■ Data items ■
────
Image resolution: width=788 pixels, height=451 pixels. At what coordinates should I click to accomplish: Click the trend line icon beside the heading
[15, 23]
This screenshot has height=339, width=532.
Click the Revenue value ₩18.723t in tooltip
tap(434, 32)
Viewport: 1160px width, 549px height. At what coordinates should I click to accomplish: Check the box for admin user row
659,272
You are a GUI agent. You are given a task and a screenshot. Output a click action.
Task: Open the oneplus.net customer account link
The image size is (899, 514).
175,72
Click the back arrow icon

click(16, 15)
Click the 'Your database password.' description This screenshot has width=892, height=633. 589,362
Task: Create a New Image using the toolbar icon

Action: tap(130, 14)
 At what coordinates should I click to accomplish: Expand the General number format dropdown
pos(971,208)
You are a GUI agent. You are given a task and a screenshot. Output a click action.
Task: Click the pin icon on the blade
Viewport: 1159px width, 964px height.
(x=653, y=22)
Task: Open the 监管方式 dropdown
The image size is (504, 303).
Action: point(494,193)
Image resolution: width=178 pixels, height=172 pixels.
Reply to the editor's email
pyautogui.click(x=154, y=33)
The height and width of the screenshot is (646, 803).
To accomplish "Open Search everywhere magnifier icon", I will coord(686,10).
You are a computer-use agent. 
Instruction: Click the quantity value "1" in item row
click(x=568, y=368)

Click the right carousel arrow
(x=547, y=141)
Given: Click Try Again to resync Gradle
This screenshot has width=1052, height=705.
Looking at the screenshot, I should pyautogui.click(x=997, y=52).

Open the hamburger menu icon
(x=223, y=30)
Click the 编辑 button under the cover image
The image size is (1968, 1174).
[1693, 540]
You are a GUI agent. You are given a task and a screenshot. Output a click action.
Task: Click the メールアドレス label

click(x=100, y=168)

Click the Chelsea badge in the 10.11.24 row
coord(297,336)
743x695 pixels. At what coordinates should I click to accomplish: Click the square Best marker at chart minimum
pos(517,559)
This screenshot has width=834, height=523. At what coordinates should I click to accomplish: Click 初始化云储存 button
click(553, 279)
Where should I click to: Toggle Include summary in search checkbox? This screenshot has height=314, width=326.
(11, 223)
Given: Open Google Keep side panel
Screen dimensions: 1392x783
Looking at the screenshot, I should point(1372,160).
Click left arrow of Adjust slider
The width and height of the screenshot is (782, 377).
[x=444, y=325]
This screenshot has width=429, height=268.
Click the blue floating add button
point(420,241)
────
■ AIM ■
Write out all of the lines above, keeping every character unchanged.

■ RESULT OF THE TASK ■
Image resolution: width=788 pixels, height=451 pixels. At what coordinates should I click to accomplish: Click the trend line icon beside the heading
[15, 23]
This screenshot has height=339, width=532.
Click the Revenue value ₩18.723t in tooltip
tap(434, 32)
Viewport: 1160px width, 549px height. At what coordinates should I click to accomplish: Check the box for admin user row
659,272
You are a GUI agent. You are given a task and a screenshot. Output a click action.
Task: Open the oneplus.net customer account link
The image size is (899, 514).
175,72
Click the back arrow icon

click(16, 15)
Click the 'Your database password.' description This screenshot has width=892, height=633. 589,362
Task: Create a New Image using the toolbar icon

Action: tap(130, 14)
 At what coordinates should I click to accomplish: Expand the General number format dropdown
pos(971,208)
You are a GUI agent. You are given a task and a screenshot. Output a click action.
Task: Click the pin icon on the blade
Viewport: 1159px width, 964px height.
(x=653, y=22)
Task: Open the 监管方式 dropdown
The image size is (504, 303).
Action: point(494,193)
Image resolution: width=178 pixels, height=172 pixels.
Reply to the editor's email
pyautogui.click(x=154, y=33)
The height and width of the screenshot is (646, 803).
To accomplish "Open Search everywhere magnifier icon", I will coord(686,10).
You are a computer-use agent. 
Instruction: Click the quantity value "1" in item row
click(x=568, y=368)

Click the right carousel arrow
(x=547, y=141)
Given: Click Try Again to resync Gradle
This screenshot has width=1052, height=705.
Looking at the screenshot, I should pyautogui.click(x=997, y=52).

Open the hamburger menu icon
(x=223, y=30)
Click the 编辑 button under the cover image
The image size is (1968, 1174).
[1693, 540]
You are a GUI agent. You are given a task and a screenshot. Output a click action.
Task: Click the メールアドレス label

click(x=100, y=168)

Click the Chelsea badge in the 10.11.24 row
coord(297,336)
743x695 pixels. At what coordinates should I click to accomplish: Click the square Best marker at chart minimum
pos(517,559)
This screenshot has width=834, height=523. At what coordinates should I click to accomplish: Click 初始化云储存 button
click(553, 279)
Where should I click to: Toggle Include summary in search checkbox? This screenshot has height=314, width=326.
(11, 223)
Given: Open Google Keep side panel
Screen dimensions: 1392x783
Looking at the screenshot, I should point(1372,160).
Click left arrow of Adjust slider
The width and height of the screenshot is (782, 377).
[x=444, y=325]
This screenshot has width=429, height=268.
Click the blue floating add button
point(420,241)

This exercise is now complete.